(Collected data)
....................
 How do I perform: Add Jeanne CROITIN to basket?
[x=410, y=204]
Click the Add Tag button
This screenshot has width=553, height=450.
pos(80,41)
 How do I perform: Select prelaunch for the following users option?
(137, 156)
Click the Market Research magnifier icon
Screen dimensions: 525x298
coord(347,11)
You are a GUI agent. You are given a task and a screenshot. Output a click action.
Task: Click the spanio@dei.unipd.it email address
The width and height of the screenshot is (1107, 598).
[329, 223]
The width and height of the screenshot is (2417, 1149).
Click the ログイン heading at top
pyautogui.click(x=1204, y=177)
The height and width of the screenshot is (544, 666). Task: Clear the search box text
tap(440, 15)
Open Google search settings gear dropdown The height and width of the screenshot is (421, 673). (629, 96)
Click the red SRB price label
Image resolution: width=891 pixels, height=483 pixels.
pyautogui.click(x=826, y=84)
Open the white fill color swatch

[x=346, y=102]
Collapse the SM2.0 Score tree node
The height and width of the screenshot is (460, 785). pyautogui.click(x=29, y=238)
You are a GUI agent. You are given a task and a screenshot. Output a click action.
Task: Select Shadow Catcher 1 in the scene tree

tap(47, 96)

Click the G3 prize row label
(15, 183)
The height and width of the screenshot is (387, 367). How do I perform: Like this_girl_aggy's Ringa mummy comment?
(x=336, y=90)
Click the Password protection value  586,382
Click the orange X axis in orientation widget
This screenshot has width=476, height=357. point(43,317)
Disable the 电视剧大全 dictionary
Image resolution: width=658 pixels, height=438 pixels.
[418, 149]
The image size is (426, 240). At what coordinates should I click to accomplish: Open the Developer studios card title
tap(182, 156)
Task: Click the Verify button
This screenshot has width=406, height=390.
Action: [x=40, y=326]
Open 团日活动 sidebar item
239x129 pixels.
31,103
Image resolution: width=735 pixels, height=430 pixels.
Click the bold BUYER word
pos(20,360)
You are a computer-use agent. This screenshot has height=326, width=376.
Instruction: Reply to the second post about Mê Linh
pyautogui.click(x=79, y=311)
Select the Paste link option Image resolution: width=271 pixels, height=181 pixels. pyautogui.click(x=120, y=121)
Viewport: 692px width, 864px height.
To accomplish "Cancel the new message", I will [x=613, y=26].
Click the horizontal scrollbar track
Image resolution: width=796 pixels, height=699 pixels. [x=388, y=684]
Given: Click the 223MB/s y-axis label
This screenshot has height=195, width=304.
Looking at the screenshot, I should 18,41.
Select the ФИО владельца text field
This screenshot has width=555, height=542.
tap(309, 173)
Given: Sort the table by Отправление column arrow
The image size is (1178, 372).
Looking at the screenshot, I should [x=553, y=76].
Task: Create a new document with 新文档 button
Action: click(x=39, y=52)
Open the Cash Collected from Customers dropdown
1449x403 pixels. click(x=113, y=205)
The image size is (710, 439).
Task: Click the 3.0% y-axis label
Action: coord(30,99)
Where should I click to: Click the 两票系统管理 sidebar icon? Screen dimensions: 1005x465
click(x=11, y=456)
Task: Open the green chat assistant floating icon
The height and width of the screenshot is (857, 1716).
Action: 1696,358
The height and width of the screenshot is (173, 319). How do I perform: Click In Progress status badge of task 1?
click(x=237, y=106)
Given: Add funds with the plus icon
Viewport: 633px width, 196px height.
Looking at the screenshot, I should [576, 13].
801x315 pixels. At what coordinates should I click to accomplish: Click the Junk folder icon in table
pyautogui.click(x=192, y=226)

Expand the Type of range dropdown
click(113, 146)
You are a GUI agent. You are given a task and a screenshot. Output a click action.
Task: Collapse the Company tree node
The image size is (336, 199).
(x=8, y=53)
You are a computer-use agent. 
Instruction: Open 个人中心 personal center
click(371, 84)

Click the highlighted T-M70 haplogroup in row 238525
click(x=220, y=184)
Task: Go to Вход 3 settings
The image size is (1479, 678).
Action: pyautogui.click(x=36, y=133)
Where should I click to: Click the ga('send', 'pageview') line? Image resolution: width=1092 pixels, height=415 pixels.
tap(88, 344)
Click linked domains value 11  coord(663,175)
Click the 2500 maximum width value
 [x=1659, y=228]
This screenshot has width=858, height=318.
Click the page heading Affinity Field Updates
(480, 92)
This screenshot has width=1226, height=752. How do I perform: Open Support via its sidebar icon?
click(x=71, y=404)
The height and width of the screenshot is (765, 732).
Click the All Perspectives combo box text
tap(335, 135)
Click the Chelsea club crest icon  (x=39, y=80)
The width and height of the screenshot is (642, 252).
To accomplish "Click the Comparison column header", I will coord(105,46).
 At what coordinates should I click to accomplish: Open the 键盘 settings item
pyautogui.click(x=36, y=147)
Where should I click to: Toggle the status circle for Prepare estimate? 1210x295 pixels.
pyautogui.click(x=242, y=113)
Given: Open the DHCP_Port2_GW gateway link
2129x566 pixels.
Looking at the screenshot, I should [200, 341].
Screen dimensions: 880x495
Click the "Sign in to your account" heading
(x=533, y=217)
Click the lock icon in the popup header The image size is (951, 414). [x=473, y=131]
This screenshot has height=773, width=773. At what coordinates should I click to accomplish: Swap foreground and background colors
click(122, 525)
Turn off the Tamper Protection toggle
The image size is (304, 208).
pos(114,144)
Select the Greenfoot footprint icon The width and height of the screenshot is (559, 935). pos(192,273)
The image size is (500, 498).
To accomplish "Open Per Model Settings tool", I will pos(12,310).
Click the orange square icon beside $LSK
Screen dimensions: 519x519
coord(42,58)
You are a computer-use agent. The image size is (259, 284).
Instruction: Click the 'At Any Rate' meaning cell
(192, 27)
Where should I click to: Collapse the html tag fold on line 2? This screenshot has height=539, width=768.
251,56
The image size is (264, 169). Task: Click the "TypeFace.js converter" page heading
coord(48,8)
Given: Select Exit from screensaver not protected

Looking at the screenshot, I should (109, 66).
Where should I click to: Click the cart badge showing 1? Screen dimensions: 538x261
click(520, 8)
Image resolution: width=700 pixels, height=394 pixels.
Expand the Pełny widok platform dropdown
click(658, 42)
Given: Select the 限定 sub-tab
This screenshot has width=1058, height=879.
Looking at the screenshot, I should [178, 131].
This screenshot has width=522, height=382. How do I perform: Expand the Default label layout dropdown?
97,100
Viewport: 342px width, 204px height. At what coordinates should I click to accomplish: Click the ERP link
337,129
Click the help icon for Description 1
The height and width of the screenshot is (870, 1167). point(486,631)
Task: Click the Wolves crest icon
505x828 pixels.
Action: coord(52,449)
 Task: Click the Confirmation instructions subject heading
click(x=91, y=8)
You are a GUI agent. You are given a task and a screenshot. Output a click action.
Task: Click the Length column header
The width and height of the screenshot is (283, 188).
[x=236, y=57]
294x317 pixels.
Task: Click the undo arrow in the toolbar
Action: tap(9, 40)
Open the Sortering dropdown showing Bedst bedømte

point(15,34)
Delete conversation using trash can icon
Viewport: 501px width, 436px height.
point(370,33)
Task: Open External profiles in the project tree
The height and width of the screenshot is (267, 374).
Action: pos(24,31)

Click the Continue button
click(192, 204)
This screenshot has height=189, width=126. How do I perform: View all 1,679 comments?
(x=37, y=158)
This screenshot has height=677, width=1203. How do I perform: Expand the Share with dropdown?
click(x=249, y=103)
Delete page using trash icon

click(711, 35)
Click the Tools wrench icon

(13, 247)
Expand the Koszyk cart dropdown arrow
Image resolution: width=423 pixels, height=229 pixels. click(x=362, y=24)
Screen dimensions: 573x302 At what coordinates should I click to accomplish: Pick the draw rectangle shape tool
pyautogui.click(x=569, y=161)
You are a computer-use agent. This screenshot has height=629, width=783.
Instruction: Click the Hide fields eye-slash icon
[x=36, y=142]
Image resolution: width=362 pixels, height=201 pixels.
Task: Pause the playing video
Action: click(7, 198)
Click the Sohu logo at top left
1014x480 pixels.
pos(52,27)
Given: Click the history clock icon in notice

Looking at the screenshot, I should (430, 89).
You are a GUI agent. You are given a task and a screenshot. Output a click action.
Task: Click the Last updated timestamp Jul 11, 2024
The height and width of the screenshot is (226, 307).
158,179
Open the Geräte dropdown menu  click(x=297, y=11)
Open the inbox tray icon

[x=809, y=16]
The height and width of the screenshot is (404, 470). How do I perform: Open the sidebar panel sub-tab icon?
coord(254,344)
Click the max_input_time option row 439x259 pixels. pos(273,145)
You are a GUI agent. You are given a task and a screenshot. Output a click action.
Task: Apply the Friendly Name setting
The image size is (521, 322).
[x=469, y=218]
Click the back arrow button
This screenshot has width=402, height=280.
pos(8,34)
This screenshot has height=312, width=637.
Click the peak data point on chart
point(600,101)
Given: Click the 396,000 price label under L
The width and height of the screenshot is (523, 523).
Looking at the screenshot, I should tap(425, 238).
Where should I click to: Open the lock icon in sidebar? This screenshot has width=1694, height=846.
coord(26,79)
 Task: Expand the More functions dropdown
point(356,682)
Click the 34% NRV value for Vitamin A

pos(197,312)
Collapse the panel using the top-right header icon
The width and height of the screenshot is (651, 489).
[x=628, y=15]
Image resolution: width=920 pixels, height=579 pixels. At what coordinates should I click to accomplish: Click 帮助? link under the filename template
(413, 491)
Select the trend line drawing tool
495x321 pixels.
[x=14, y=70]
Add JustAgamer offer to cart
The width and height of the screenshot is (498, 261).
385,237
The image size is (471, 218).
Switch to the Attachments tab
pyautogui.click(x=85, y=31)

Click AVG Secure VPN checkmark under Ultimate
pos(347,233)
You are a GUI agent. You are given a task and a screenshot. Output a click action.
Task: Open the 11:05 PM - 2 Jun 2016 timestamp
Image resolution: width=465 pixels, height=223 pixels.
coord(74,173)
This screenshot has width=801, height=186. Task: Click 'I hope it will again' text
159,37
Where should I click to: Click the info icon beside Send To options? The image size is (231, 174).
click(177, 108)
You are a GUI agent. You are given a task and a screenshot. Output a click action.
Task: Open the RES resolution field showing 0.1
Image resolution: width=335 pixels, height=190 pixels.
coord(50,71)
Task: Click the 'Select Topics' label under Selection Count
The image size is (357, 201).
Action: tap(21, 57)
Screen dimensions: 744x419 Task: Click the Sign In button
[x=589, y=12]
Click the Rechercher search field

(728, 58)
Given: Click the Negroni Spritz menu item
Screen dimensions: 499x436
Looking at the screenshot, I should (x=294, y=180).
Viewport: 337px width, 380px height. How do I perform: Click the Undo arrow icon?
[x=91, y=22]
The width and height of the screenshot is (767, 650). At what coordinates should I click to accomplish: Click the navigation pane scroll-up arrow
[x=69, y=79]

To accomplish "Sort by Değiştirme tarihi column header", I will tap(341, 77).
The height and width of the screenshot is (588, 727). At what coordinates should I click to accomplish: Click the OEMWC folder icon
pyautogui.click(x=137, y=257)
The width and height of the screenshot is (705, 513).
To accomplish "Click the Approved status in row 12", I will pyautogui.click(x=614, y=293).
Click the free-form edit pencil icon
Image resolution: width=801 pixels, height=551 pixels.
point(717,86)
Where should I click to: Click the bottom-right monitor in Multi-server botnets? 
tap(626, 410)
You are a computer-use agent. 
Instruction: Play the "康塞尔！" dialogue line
....................
YOUR INSTRUCTIONS:
Where the data above reaches the line holding "The image size is (336, 199).", begin printing, and stop after the line holding "Given: Open the DHCP_Port2_GW gateway link". Each line must be reproduced exactly, with nothing else added.

TASK ANSWER:
The image size is (336, 199).
(x=8, y=53)
You are a computer-use agent. 
Instruction: Open 个人中心 personal center
click(371, 84)

Click the highlighted T-M70 haplogroup in row 238525
click(x=220, y=184)
Task: Go to Вход 3 settings
The image size is (1479, 678).
Action: pyautogui.click(x=36, y=133)
Where should I click to: Click the ga('send', 'pageview') line? Image resolution: width=1092 pixels, height=415 pixels.
tap(88, 344)
Click linked domains value 11  coord(663,175)
Click the 2500 maximum width value
 [x=1659, y=228]
This screenshot has width=858, height=318.
Click the page heading Affinity Field Updates
(480, 92)
This screenshot has width=1226, height=752. How do I perform: Open Support via its sidebar icon?
click(x=71, y=404)
The height and width of the screenshot is (765, 732).
Click the All Perspectives combo box text
tap(335, 135)
Click the Chelsea club crest icon  (x=39, y=80)
The width and height of the screenshot is (642, 252).
To accomplish "Click the Comparison column header", I will coord(105,46).
 At what coordinates should I click to accomplish: Open the 键盘 settings item
pyautogui.click(x=36, y=147)
Where should I click to: Toggle the status circle for Prepare estimate? 1210x295 pixels.
pyautogui.click(x=242, y=113)
Given: Open the DHCP_Port2_GW gateway link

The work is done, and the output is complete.